For a fraction of a second, his mind swerved to the idea Xizor had raised—that it would be easier to destroy Yimmon than to save him. Everything in Jax rebelled against the thought. Rebelled so emphatically that, for a moment, he was physically ill. He righted himself with a will, closed his eyes, and sank, once more, into meditation. He missed the miisai tree and found himself calling its shape to his mind’s eye.
Jax couldn’t afford detection, so he reached out delicately, carefully. He missed the tree at this point, too, because he had used it before to cloak his own Force signature. All he had now was the memory of the miisai, his native talents, and the skills he’d developed in training them.
And he had the Sith Holocron.
In the stillness that came with the thought, Jax fetched the thing out of the inner pocket of his surcoat. As if his regard had touched off a response in the artifact, it warmed in his hand. When he closed his eyes, he could still see it as a locus of diffuse light and heat … a Force signature.
Balancing the Holocron on his palm, he stretched out his energies with more confidence—long, trailing ribbons of the Force wove through the ambience generated by Ramage’s device and sought their goal.
He found Yimmon, at length, ironically, by using Vader’s seemingly random array of deflection fields to triangulate. He found it interesting that Vader didn’t realize that randomness was a chimera. Patterns were so woven into the fabric of the universe that they emerged despite the most rigorous attempts to avoid them.

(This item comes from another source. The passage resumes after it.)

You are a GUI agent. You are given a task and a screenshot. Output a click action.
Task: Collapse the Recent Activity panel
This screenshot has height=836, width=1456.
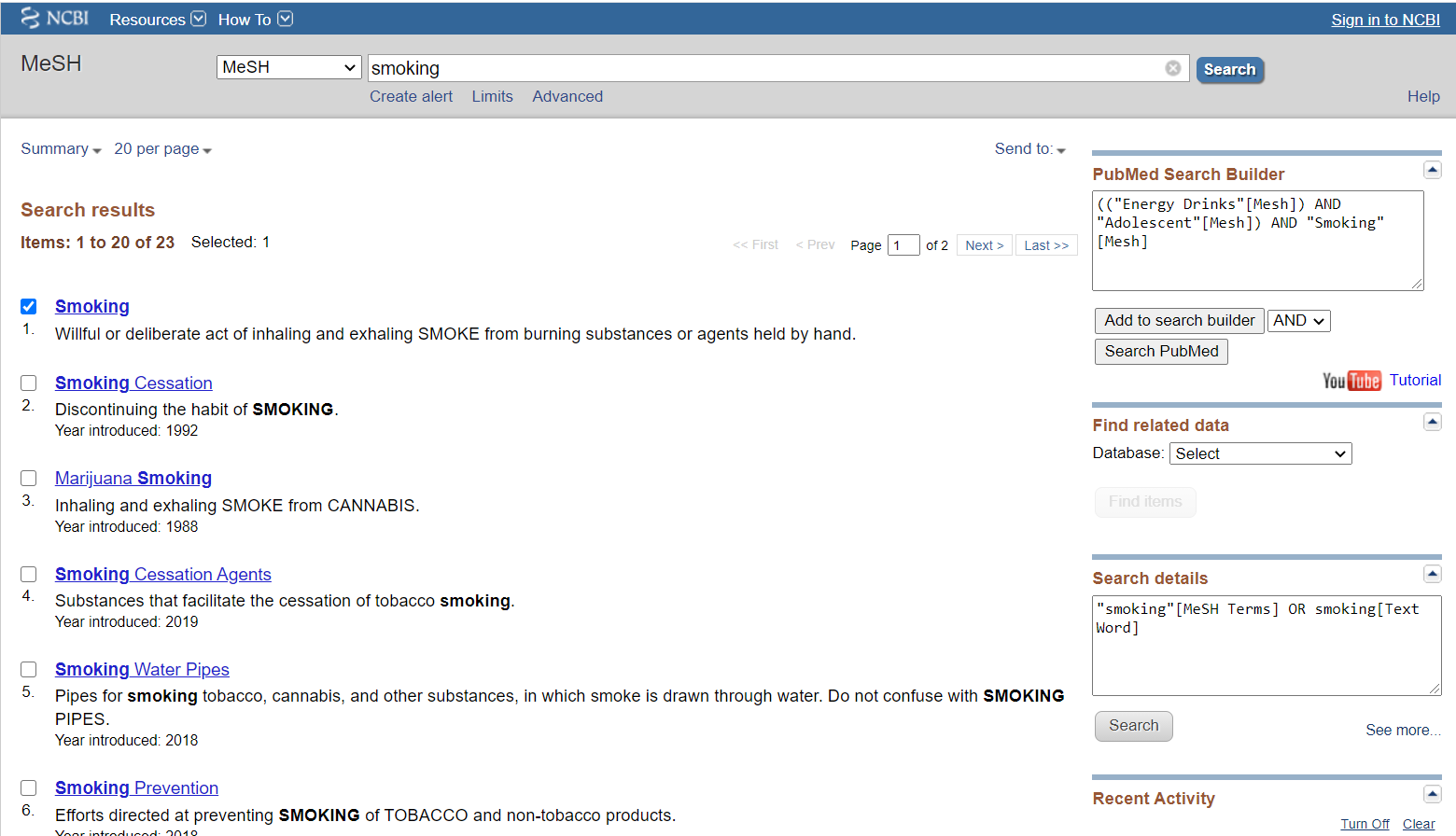pos(1432,794)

Jax was amazed at the Cerean’s mental state. He was calm. Almost too calm, considering the circumstances. Had they drugged him?
No … there was no sense of confusion or sluggishness, just serenity. And watchfulness. He frowned, trying to shake the feeling that he was being observed in some way. It was not unnerving, merely unexpected. As if …
With a suddenness that stole his breath, Jax sensed another presence—no, more than one: a strong Force signature, unrecognizable, pushed aside the recognizable consciousness of the Whiplash leader. Then, before he could half grasp that—
—Listen. Indecision is all loss. Yimmon’s separation destroys us all.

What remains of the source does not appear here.